One way to address the issue of poverty in America would be for the national govt. to create a sovereign wealth fund to buy 10% of all major corporations in America and have that ownership assigned to every citizen. Americans could get dividends from all corporate profits. Individuals could cash out at any time and take a portion according to their age. We would all share in what we all own and build and we would all, to some degree, be rich.
Who could object? Would all the people in the nation owning a share of capitalism then be socialism? No. Another aspect of the people’s sovereign wealth fund would be to assign a portion of the royalties from mineral and oil extraction to the people themselves, instead of to the government. America original people’s, the Indians, have had such a fund (with mixed success) for decades where the money from oil and other leases is supposed to be set aside for their benefit. This was supposed to compensate them for the taking of their lands or for drilling/mining on lands they own by treaty.

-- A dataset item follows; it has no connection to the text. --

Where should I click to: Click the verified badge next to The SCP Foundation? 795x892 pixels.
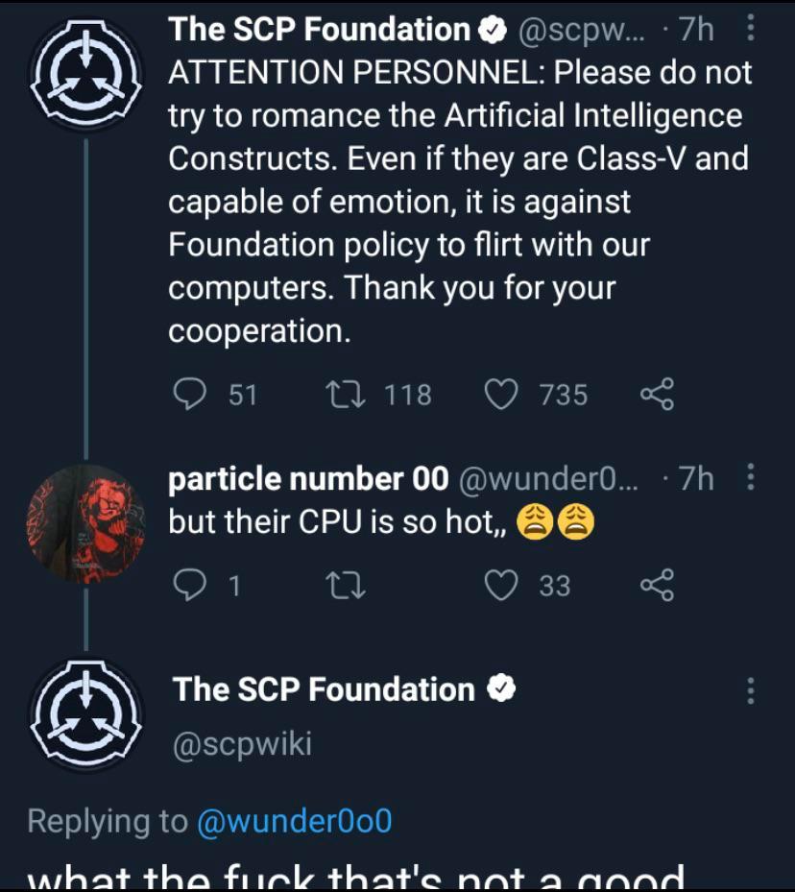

The state of Alaska has such a fund to collect and distribute money from oil being pumped out of the ground. It is called The Alaska Permanent Fund Corporation and it took in 4.4 billion dollars last year, making it the highest revenue corporation in the state. No one is marching in the streets under the tea party banner insisting that this fund be shutdown.
The earth itself and the resources therein are a common human inheritance. Why should the benefits be limited to government and those who manage to exploit those resources? (Note: in most countries around the world, the governments assert complete ownership of fossil fuels and minerals taken from the ground.) If we are rich in resources, the benefits should be shared by the entire population (even if it is only a few dollars per year) and not assigned by “the right of capture” as it is now. One can only imagine how much money has flowed to those who exploit America’s resources without significant, direct benefit to American citizens. (There are many indirect benefits, of course, like low cost gasoline, which still exists in comparison to Europe, where taxes on the sale boost the price to the equivalent of six to ten dollars a gallon. Norway uses its high taxes on gasoline, pushing the price to nearly ten dollars per gallon, to subsidize college education. )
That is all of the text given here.